# [Aufgaben]
A. Prüfe, ob die folgenden Aussagen zum Text über den ollen Kalubeit passen, und antworte jeweils mit Ja oder Nein samt den entscheidenden Worten aus dem Text im genauen Wortlaut: (i) Die Auspuffanlage stammte eigentlich von einem Barkas. (ii) Der Hippi kam nach Bautzen II, weil er ein Auto gestohlen hatte. (iii) Die Polizei schor dem Hippi die langen Haare ab.
B. Beantworte anhand des Textes über den ollen Kalubeit diese Fragen:
(i) Für welches Auto bekam der Sprecher die Auspuffanlage?
(ii) Wohin wurde der Hippi verfrachtet?
(iii) Wo hatte der Hippi herumgebrüllt?
C. Führe den Text über den ollen Kalubeit nach seinem letzten Satz weiter.

Was ist mit den Menschen? Ist dieses Geschlecht, ist diese Gattung einfach nur blöde? „Also man kann ja über den ollen Kalubeit sagen, was man will, aber hilfsbereit war der. Hat mal seine Beziehungen spielen lassen für mich, und schon hatte ich 'ne Auspuffanlage für meinen Wartburg. War zwar eene vom Barkas, aber passte ooch.“ Dass der Hippi aus'm Dritten von der Polizei die langen Haare abgeschoren bekam und später, als er die Repressionen nicht mehr aushielt, von „Olle Kalubeit“ nach Bautzen II verfrachtet wurde, weil er im Hausflur besoffen rumgebrüllt hatte, er wollen nach'm Westen, vergessen, vergessen.

Quelleinträge:
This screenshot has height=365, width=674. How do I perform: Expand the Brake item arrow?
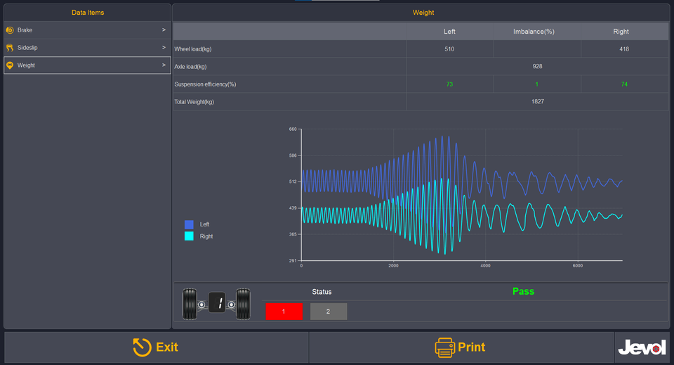(164, 30)
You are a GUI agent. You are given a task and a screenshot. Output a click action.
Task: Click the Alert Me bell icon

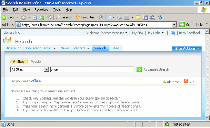tap(164, 82)
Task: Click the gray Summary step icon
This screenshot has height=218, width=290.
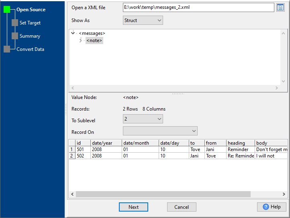Action: [x=15, y=36]

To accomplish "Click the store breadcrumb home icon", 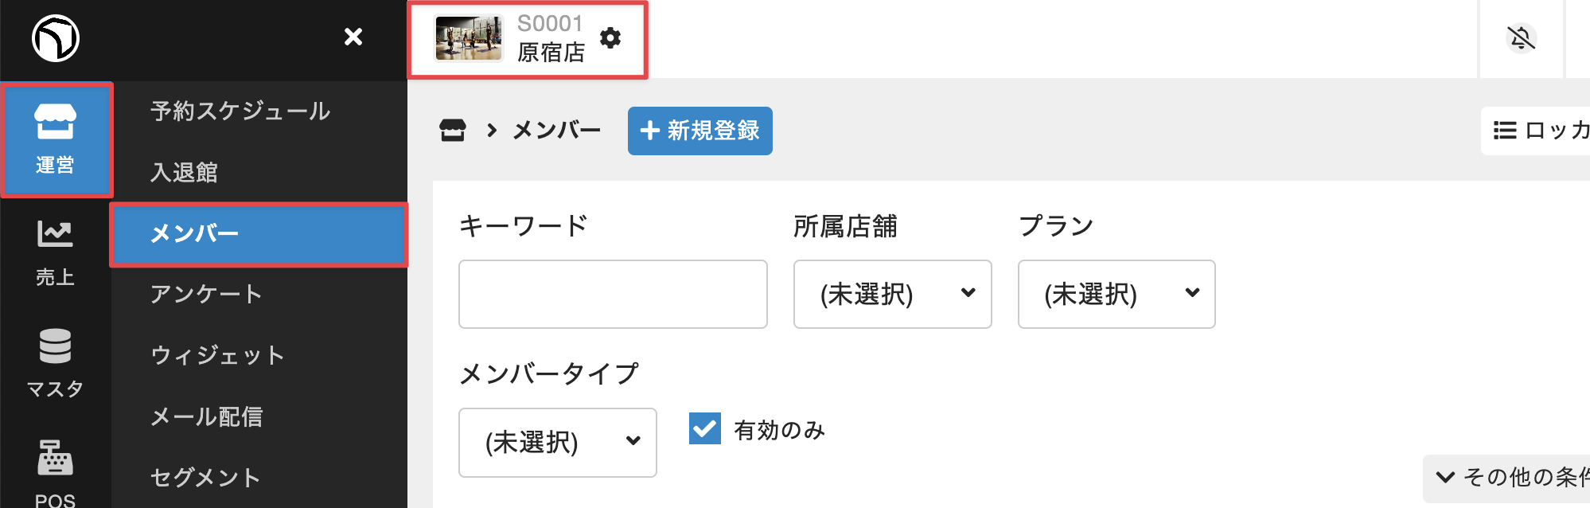I will point(452,130).
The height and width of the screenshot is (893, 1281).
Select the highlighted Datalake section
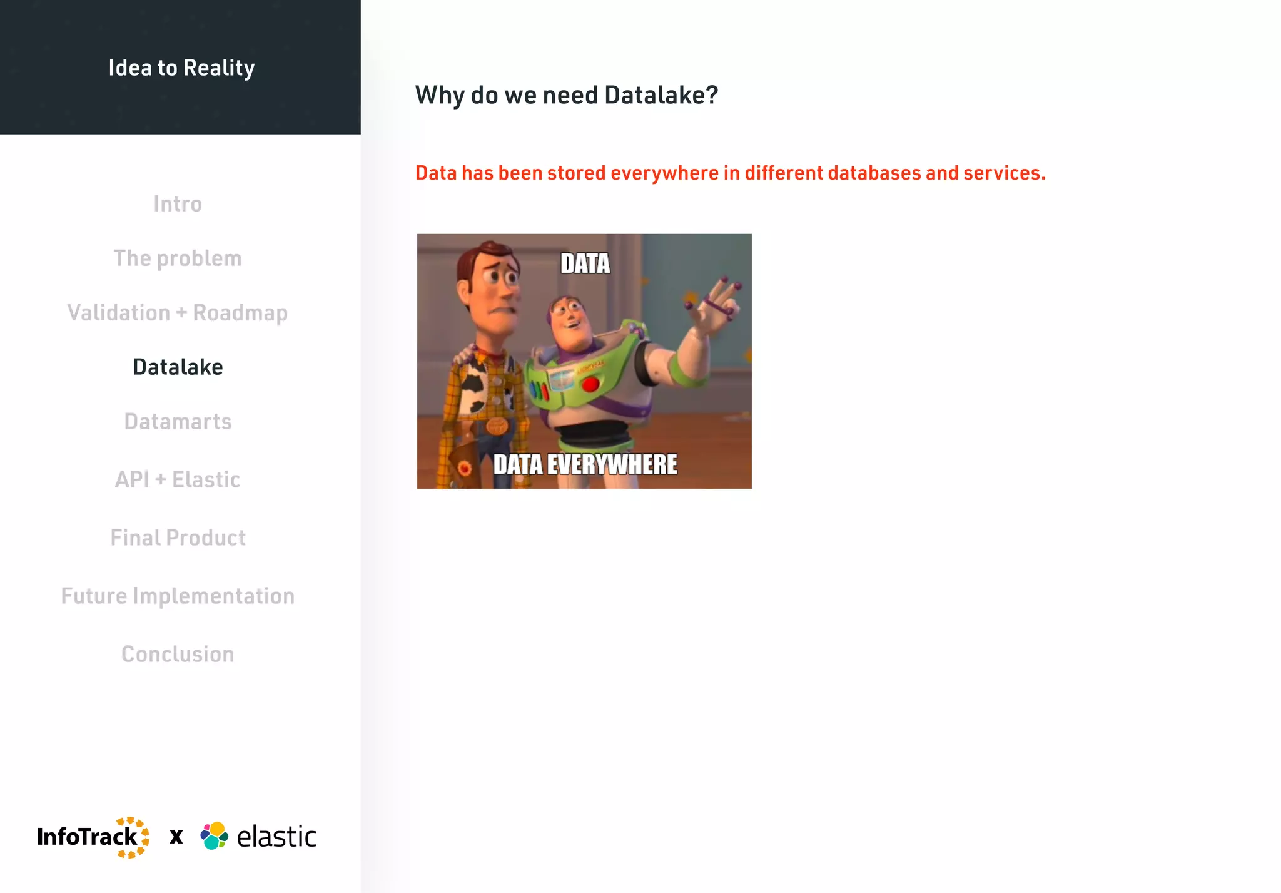tap(178, 367)
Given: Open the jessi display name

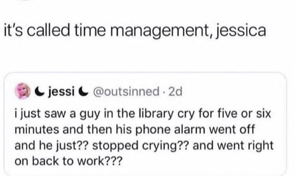Looking at the screenshot, I should tap(61, 91).
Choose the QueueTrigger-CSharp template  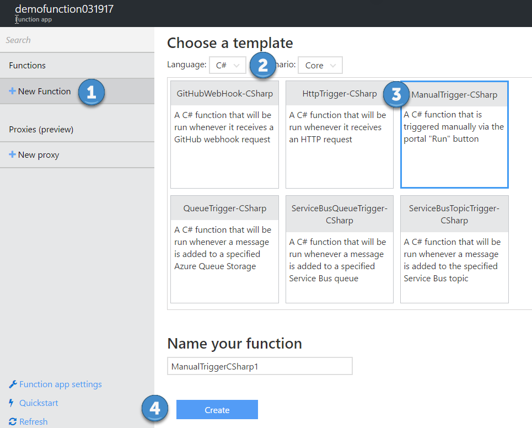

# [Lösungen]
A.
(i) Ja: „War zwar eene vom Barkas, aber passte ooch.“
(ii) Nein: „weil er im Hausflur besoffen rumgebrüllt hatte, er wollen nach'm Westen“
(iii) Ja: „von der Polizei die langen Haare abgeschoren bekam“

B.
(i) Für seinen Wartburg.
(ii) Nach Bautzen II.
(iii) Im Hausflur.

C.
Olle Kalubeit soll mal, bevor er zu „Horch und Guck“ ging, Lehrer gewesen sein. Sogar unter Adolfen schon. So einer mit 'nem runden Parteizeichen auf dem Revers. Na ja, letzten Endes – 'n feiner Lehrer war der. Alles was recht ist. Schade, dass der dann wegging. Nu isser tot. De Mortuis nihil nisi bene.
Und wieder kommt uns Vater Liebermann in den Sinn, der angesichts der widerwärtigen Straßenbeleuchtung der Berliner Alle Unter den Linden am 30. Januar 1933 lakonisch formulierte, er könne gar nicht so viel fressen, wie er kotzen wollte. Verständlich, sehr, sehr verständlich.